Çok kısa zaman önce Makedonya ve Yunanistan arasında 30 yıla yakın bir süredir devam eden isim sorunu, Avrupa Birliği’nin (AB) arabuluculuğunda imzalanan anlaşma ile sona ermiş görünüyor. Yapılan anlaşma, Makedonya’nın hem ülke içinde hem de uluslararası arenada Kuzey Makedonya Cumhuriyeti ismini kullanılmasını öngörürken, Makedonların etnik kimliğinin Kuzey Makedonya Cumhuriyeti vatandaşı “Makedon” olmasına ve resmî dilin de Makedonca olmasına dair maddeleri içeriyor. Anlaşma ile ayrıca Yunanistan’ın artık Kuzey Makedonya Cumhuriyeti’nin NATO ve AB üyelik süreçlerini engellemeyeceğine dair de uzlaşıldı.

Yapılan anlaşma hem Yunanistan hem de Makedonya için çok kısa sürede meyvelerini vermeye başladı. Şöyle ki, Makedonya NATO’nun 11-12 Temmuz tarihlerinde gerçekleştirilecek zirvesinde NATO’ya üyelik sürecinin başlayacağına ve AB üyelik müzakerelerinin de 2019 yılının Temmuz ayında başlayacağına dair koşullu söz aldı. Makedonya için ortaya konan tek şart ise, Yunanistan ile imzalanan anlaşmanın yapılacak referandum ile halk tarafından kabul edilmesi. Makedonya’nın demografik özellikleri göz önünde bulundurulduğunda söz konusu referandumda halkın %70’nin evet oyu kullanması bekleniyor. Çünkü nüfusun nerede ise %30’unu oluşturan Arnavutlar başta olmak üzere %6-7’sini oluşturan diğer azınlıkların tümünün anlaşma lehine oy kullanması bekleniyor. Ayrıca Makedonya’nın bugüne kadar Yunanistan vetosu ile uluslararası alanda süren izolasyondan kurtulup refah seviyesinin artmasını isteyen Makedon nüfusun önemli bir kısmının da evet oyu kullanacağı tahmin ediliyor.

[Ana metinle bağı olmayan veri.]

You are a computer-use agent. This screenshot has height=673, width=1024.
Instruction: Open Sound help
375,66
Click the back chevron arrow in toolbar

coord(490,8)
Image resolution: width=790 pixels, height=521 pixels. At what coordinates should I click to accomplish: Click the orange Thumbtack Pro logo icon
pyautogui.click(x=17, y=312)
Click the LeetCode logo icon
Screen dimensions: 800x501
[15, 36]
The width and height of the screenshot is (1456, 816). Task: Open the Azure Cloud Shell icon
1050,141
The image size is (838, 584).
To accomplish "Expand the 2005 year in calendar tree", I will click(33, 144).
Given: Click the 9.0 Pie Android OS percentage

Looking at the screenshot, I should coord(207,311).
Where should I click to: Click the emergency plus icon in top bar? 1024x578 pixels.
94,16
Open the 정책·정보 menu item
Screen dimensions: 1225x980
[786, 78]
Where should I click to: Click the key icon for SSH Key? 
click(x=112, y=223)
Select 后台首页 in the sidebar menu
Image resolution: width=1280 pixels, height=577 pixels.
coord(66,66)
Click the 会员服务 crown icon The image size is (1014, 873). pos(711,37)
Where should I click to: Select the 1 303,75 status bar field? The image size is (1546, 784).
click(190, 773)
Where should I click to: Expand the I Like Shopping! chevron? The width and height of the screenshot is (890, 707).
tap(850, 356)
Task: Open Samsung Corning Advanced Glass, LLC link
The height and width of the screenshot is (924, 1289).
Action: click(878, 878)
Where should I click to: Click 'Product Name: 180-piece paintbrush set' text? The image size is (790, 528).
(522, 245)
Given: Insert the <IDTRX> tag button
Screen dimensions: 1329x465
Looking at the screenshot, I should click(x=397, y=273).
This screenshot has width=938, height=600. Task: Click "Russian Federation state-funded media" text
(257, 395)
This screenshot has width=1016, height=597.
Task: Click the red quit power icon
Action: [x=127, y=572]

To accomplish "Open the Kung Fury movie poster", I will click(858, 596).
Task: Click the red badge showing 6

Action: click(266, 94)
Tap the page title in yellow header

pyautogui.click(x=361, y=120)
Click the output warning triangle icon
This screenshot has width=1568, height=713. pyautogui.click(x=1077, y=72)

Diğer taraftan Makedonya ile anlaşmaya varmasından çok kısa süre sonra Yunanistan’ın kreditörlere olan borçları da hafifletildi. Her ne kadar bunun gerekçesi “Yunanistan’ın borç sürdürülebilirliğini sağlamak” olduğu iddia edilse de bu borç hafifletmesinin Yunanistan’ın Makedonya ile varılan anlaşmada verdiği tavizlere karşın bir hediye olduğunu söylemek mümkün.

Kosova-Sırbistan

Yunanistan ve Makedonya’nın anlaşması Balkanlar’da ülkeler arasında devam eden krizlerden sadece biriydi. Çok kısa zaman öncesinde aşılan bir diğer kriz de Karadağ ve Kosova arasında devam eden sınır belirleme meselesiydi. Kosova’nın bir diğer komşusu olan Sırbistan ile yaşadığı sorunlar ise halen çözülebilmiş değil. Kosova’nın bağımsızlığını tanımayan ve halen kendi toprağı olduğunu iddia eden Sırbistan, ülkenin uluslararası kuruluşlara üyeliğini de Rusya’nın desteğini arkasına alarak veto ediyor. İki ülke arasındaki krizin aşılması adına arabuluculuk görevi üstlenen AB’nin kolaylaştırıcılığında 2011 yılında Belgrad-Priştine diyalog süreci müzakereleri başlatıldı. Aradan geçen yedi yılda gerçekleştirilen müzakerelerde 2013 yılında “İki Ülkenin İlişkilerinin Normalleştirilmesi” gibi tarihî bir anlaşma imzalanmasına rağmen tarafların anlaşmayı uygulama aşamasında isteksiz davranmalarından dolayı anlaşmanın etkileri beklendiği gibi olmadı. Müzakere sürecinde bir diğer kilit taşı, 2015 yılında iki ülke başbakanlarının Brüksel’de dört anlaşmadan oluşan yeni bir paket imzalamalarıydı. Söz konusu anlaşma paketi enerji, telekomünikasyon, Sırp Belediyeler Birliği’nin kurulması ve İbrit Köprüsü’nde serbest dolaşım konularını içeriyordu. İmzalanan pakette en dikkat çeken konu Sırp Belediyeler Birliği’nin kurulması idi ki, söz konusu madde ile ilgili halen bir çözüm sağlanabilmiş değil.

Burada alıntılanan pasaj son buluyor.